High good, low bad: Mead in February 2012

Posted on | February 29, 2012 | No Comments

Click on the graphic to play water manager of the University of Nevada's hypothetical "Lake Heed."

According to the federal Bureau of Reclamation, Lake Mead’s much-watched waters were lapping at roughly 1,133.09 feet on this Leap Year evening, when a post normally reserved for March 1st had to be done early in order to be on the road. As levels go, it’s better than last year’s of 1,095.76 and worse than most since February records began in the 1930s. At an admittedly hasty glance, over the intervening three quarters of a century, elevations were only lower from 1935-38, 1955-57, 1964-66, 1968 and 2007-11.  The first set of low readings has little to do with scarcity. The lake was filling after the construction of Hoover Dam. The mid-century dips looks like they at least in part reflect construction of the Glen Canyon Dam upstream. The third announces a prevailing drought on the Colorado River combined with ever-increasing demand on a river that Reclamation describes as “over-allocated” between water users in seven US states, tribes and Mexico. Ah, and nature. The total “system contents” are calculated at 67%.

Leaving aside lower-than-ideal snowpack building around the river’s headwaters this year — there’s always room for hand-wringing about that later — this seems the moment to repost a University of Nevada teaching game spotted by the eagle-eyed Michael Campana at WaterWired several weeks ago. In it, players/students are quizzed on their knowledge about the river system and invited to play water manager. The origin of the game being Nevada, the test is rigged.  A key segment of the quiz for stretching the supplies of the hypothetical Lake Mead does not allow for curbing population growth in the dry West as a water management tool.

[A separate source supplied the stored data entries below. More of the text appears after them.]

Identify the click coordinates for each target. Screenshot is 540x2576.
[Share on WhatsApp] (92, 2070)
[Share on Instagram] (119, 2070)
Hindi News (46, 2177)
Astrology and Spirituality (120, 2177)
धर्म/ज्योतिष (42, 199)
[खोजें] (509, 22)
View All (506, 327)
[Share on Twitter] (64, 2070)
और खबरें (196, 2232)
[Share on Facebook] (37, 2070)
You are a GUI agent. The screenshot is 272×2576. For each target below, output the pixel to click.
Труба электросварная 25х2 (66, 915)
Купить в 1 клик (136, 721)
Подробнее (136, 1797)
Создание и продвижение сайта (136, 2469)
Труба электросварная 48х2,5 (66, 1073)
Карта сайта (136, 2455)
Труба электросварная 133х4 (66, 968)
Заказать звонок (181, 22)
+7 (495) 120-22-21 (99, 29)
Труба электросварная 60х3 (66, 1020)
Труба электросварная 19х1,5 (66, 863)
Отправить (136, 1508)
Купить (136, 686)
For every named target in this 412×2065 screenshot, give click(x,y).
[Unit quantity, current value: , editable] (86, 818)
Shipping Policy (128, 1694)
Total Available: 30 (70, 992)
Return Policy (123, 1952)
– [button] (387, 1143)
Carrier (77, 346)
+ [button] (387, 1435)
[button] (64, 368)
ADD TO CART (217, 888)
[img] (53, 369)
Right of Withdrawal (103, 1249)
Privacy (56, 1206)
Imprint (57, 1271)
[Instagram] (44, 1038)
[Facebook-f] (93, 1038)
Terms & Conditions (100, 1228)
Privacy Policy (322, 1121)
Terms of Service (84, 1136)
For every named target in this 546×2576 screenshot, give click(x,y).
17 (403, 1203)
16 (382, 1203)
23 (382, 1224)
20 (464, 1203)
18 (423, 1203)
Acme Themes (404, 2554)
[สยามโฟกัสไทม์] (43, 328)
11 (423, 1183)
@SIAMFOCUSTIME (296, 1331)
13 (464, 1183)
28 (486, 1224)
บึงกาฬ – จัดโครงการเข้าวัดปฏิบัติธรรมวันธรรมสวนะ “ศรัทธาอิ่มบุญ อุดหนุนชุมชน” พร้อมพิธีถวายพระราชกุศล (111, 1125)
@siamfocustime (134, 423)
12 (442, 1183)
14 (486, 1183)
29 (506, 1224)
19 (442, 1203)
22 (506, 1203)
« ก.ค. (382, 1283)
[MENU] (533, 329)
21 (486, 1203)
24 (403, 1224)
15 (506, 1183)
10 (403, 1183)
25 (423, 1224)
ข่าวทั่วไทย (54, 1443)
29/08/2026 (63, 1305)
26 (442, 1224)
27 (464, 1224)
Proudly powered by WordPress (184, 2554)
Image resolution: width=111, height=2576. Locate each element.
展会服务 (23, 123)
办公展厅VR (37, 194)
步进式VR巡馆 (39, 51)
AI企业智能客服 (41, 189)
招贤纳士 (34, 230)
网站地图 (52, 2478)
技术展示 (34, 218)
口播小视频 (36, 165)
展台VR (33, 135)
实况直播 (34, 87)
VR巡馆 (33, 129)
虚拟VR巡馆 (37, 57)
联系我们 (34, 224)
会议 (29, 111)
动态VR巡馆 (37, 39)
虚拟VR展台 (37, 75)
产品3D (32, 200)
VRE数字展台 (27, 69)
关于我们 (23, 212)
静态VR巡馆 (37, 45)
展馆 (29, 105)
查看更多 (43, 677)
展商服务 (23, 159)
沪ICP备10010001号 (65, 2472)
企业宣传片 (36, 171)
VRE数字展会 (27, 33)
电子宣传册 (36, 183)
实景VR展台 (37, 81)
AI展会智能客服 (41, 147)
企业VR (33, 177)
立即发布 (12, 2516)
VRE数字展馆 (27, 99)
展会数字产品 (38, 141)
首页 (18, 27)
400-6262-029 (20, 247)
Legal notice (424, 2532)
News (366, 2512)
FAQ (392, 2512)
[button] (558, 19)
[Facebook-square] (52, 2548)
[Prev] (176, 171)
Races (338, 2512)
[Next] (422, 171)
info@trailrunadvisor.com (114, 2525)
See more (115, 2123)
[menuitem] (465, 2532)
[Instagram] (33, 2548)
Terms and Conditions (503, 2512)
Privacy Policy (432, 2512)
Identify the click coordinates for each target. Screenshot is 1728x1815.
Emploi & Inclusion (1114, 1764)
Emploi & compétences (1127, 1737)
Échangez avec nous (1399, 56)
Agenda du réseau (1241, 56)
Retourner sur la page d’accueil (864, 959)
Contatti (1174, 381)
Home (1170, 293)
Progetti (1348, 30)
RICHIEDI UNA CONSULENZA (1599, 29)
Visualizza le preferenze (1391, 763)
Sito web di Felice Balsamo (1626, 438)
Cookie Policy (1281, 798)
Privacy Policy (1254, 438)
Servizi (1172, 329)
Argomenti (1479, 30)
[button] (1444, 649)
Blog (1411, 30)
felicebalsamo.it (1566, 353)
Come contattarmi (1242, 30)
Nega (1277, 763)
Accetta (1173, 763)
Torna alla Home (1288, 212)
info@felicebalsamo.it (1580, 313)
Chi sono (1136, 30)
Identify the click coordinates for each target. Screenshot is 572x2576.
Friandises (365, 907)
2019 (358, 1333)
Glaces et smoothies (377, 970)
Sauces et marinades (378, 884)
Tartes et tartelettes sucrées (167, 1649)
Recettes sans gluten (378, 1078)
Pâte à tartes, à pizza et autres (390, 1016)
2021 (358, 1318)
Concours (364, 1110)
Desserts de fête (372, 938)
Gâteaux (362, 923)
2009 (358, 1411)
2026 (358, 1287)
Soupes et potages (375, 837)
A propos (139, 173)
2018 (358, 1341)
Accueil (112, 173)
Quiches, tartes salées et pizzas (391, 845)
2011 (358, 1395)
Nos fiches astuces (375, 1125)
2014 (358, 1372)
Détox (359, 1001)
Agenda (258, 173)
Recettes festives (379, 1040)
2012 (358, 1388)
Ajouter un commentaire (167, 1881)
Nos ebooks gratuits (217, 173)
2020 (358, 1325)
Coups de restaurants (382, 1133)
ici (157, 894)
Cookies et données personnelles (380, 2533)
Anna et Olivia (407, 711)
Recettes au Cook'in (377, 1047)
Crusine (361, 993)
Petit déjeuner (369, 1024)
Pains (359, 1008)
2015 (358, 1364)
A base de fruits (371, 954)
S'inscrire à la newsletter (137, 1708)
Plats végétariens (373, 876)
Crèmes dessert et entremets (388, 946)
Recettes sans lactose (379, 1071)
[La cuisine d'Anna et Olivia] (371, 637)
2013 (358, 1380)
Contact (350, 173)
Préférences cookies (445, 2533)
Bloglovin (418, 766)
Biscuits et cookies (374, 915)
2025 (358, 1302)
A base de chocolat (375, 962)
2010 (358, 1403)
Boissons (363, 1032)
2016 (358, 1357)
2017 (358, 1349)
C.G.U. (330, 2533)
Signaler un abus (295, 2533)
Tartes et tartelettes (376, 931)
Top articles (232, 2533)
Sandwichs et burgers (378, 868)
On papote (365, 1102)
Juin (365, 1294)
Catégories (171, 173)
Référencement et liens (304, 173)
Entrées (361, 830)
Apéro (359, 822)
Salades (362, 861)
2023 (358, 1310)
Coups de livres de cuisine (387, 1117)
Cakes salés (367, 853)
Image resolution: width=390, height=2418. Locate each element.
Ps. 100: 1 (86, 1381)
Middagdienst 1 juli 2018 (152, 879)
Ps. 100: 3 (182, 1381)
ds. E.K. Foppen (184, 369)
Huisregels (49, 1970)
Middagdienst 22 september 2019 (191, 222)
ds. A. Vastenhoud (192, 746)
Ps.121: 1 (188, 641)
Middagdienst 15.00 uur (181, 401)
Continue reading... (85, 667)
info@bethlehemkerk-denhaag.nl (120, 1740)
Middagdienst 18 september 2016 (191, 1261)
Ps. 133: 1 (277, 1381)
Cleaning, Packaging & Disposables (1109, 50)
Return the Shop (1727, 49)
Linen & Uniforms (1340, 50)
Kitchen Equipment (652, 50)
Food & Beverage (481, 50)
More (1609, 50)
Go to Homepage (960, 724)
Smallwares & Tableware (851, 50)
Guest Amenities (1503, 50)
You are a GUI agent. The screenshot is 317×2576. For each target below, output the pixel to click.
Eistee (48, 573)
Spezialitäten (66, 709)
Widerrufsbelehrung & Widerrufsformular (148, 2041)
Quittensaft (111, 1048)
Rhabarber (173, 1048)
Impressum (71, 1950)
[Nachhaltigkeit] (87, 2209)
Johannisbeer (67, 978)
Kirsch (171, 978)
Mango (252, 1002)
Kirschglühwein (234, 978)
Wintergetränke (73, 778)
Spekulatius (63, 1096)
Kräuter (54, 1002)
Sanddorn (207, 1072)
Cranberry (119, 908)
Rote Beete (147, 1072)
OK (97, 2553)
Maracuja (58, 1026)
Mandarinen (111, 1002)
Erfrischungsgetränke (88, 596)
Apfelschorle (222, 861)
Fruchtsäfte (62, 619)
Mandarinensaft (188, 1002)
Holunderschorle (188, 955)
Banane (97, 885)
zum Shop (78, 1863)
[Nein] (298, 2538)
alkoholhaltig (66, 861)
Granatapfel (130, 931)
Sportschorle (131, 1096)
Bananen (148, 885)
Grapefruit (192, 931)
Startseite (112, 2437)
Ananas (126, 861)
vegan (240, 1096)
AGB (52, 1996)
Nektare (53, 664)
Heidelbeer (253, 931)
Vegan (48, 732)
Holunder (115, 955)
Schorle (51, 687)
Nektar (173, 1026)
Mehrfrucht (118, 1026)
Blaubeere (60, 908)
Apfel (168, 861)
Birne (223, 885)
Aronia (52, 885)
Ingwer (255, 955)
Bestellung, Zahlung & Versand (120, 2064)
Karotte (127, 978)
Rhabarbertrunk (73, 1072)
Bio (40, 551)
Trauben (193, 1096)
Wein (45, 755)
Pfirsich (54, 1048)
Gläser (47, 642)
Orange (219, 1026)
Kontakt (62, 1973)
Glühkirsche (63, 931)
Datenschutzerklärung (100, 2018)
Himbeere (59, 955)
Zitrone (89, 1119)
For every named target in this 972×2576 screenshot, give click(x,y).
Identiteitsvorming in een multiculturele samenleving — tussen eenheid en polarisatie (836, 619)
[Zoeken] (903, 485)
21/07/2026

And so the not-so-subtly gamed take-home point seems to insist that more water will be needed, presumably from the Great Basin Aquifer and delivered through a proposed and controversial Las Vegas pipeline. Critics of the pipeline see Vegas’s problem as not a question of inadequate water but non-existent town planning. A real world decision by the Nevada State Engineer charged with granting or denying groundwater for Las Vegas from four rural valleys is expected in March.